◆ **Record set**
○ ○ ○

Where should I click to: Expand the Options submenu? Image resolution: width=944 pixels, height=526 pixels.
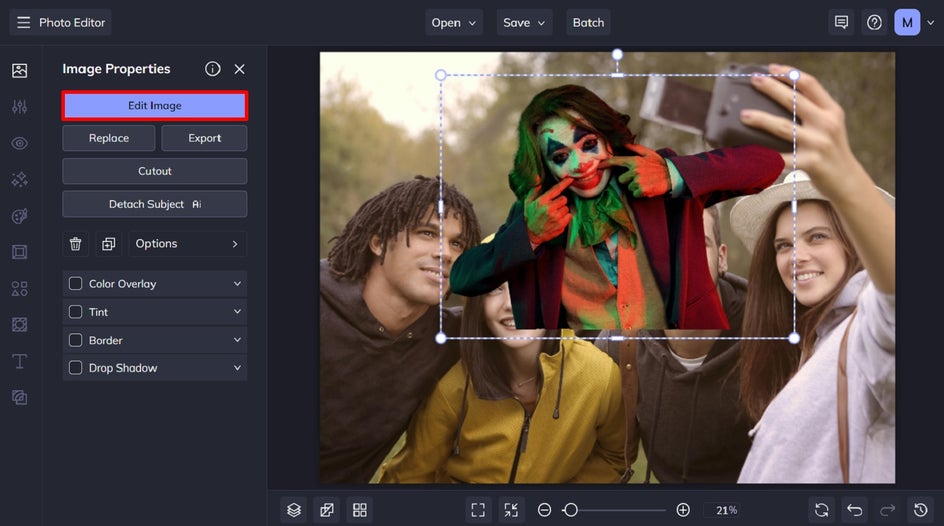187,244
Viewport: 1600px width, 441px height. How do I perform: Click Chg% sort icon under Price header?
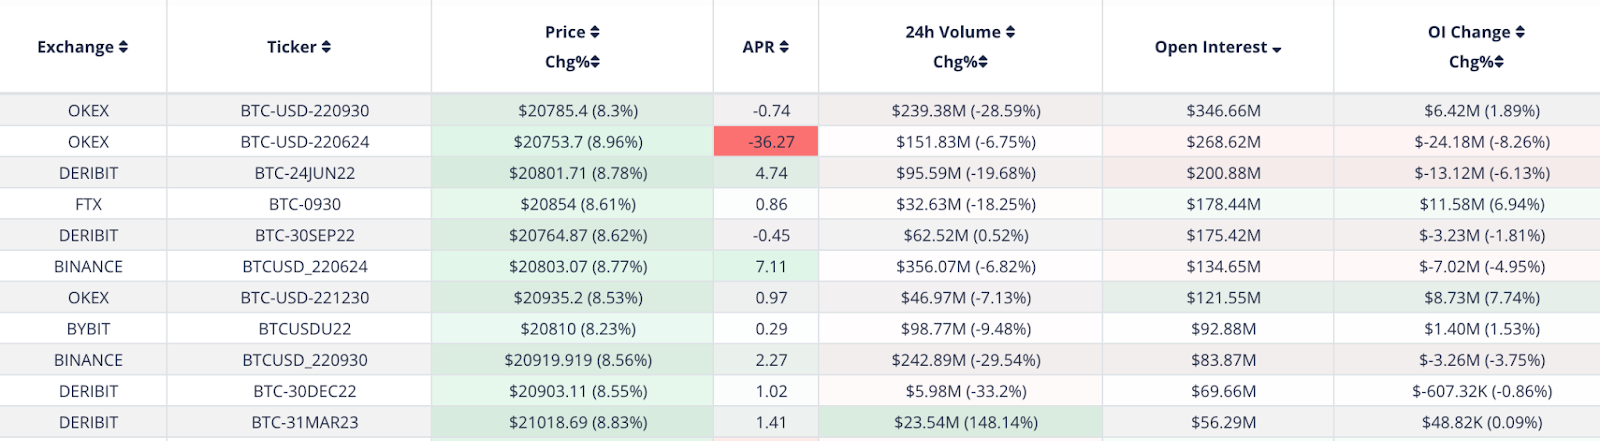pyautogui.click(x=595, y=62)
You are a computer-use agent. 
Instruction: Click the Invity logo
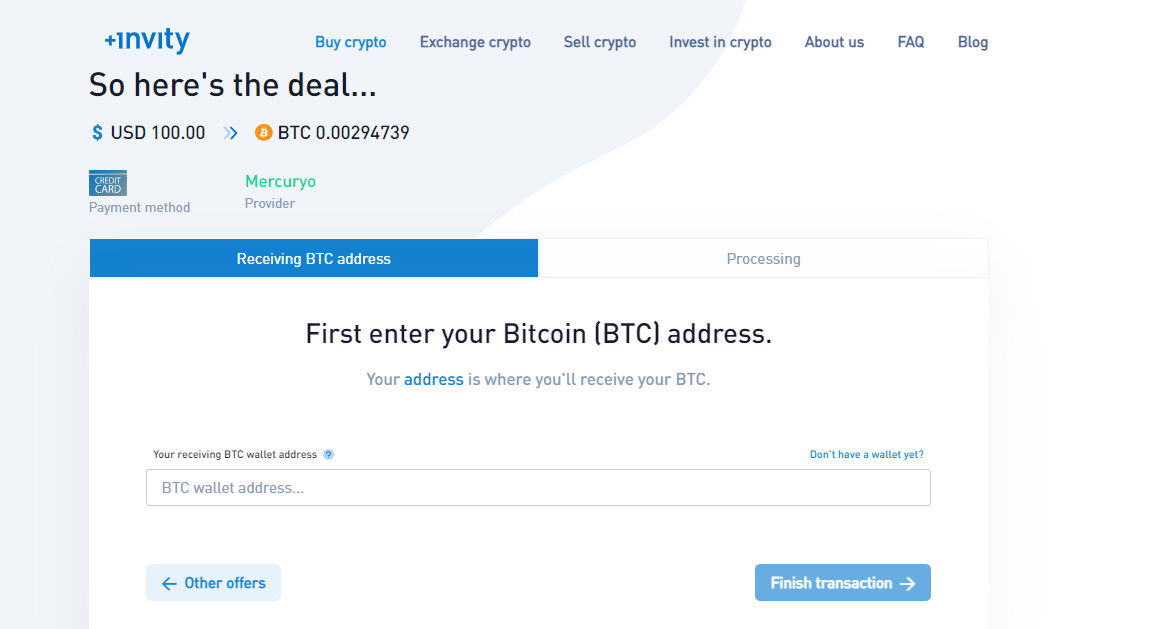(x=147, y=40)
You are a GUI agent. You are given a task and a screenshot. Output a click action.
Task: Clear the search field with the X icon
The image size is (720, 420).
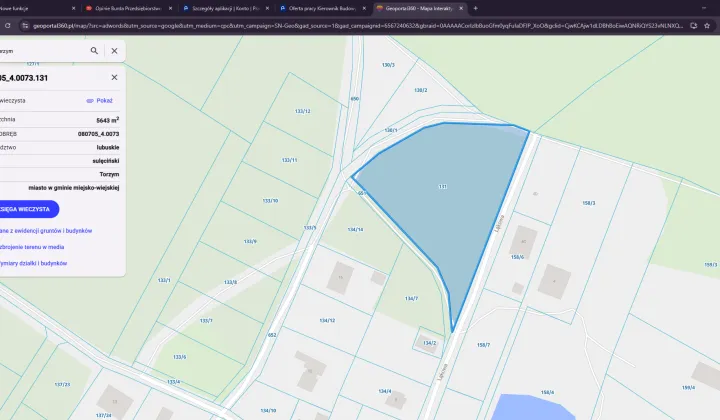pos(114,50)
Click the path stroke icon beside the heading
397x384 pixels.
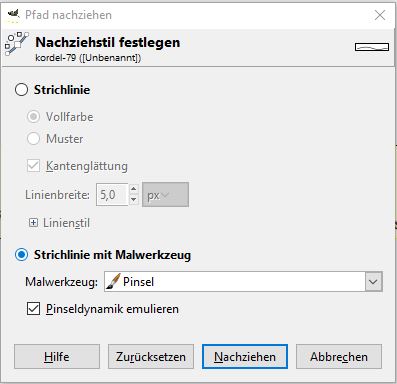(x=17, y=44)
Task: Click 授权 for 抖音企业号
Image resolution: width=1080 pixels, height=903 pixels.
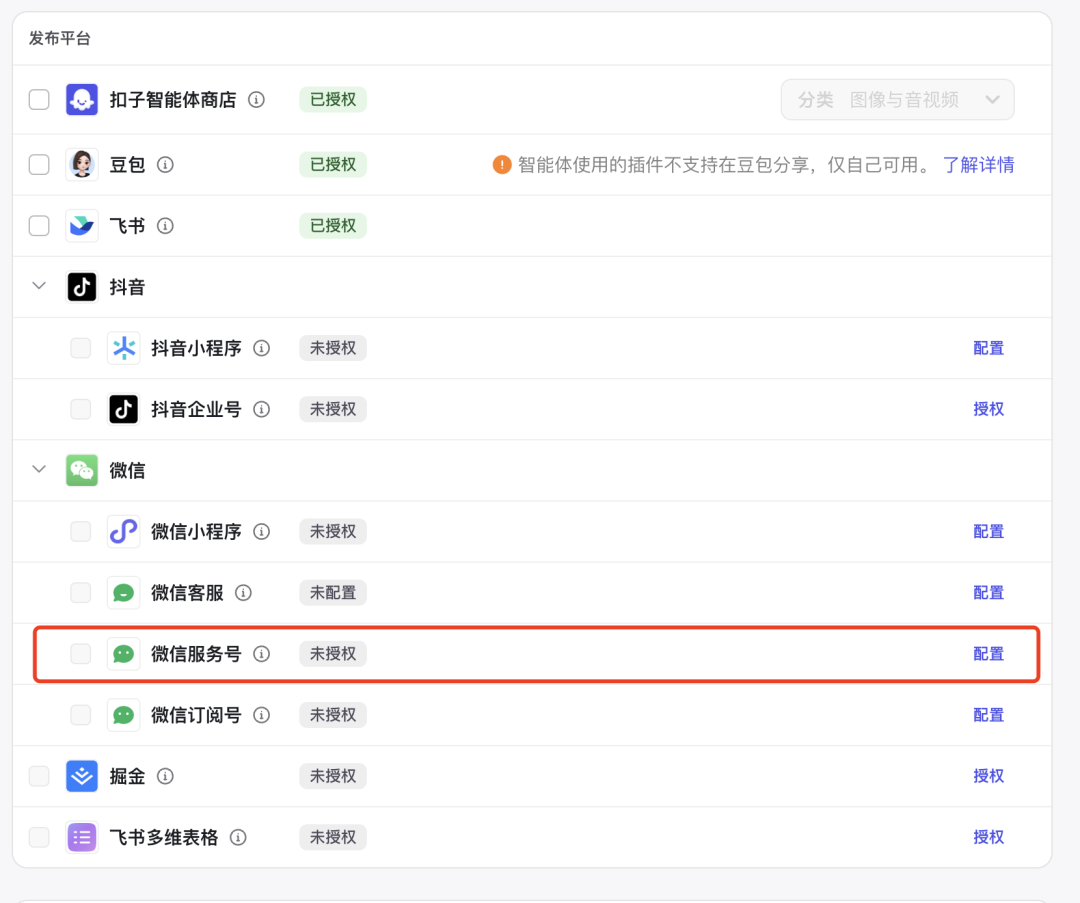Action: coord(988,409)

○ ○ ○

◆ **Exercise requirements**
Reproduce each line of the records exactly, and omit every picture.

◆ **Problem solution**
Where should I click to: Expand the Options submenu? Image resolution: width=944 pixels, height=526 pixels.
187,244
Viewport: 1600px width, 441px height. How do I perform: Click Chg% sort icon under Price header?
pyautogui.click(x=595, y=62)
You are a computer-use agent. 
Instruction: Click the Invity logo
(x=147, y=40)
You are a GUI agent. You are given a task and a screenshot. Output a click action.
Task: Clear the search field with the X icon
The image size is (720, 420).
pos(114,50)
Click the path stroke icon beside the heading
397x384 pixels.
(x=17, y=44)
Task: Click 授权 for 抖音企业号
Image resolution: width=1080 pixels, height=903 pixels.
Action: coord(988,409)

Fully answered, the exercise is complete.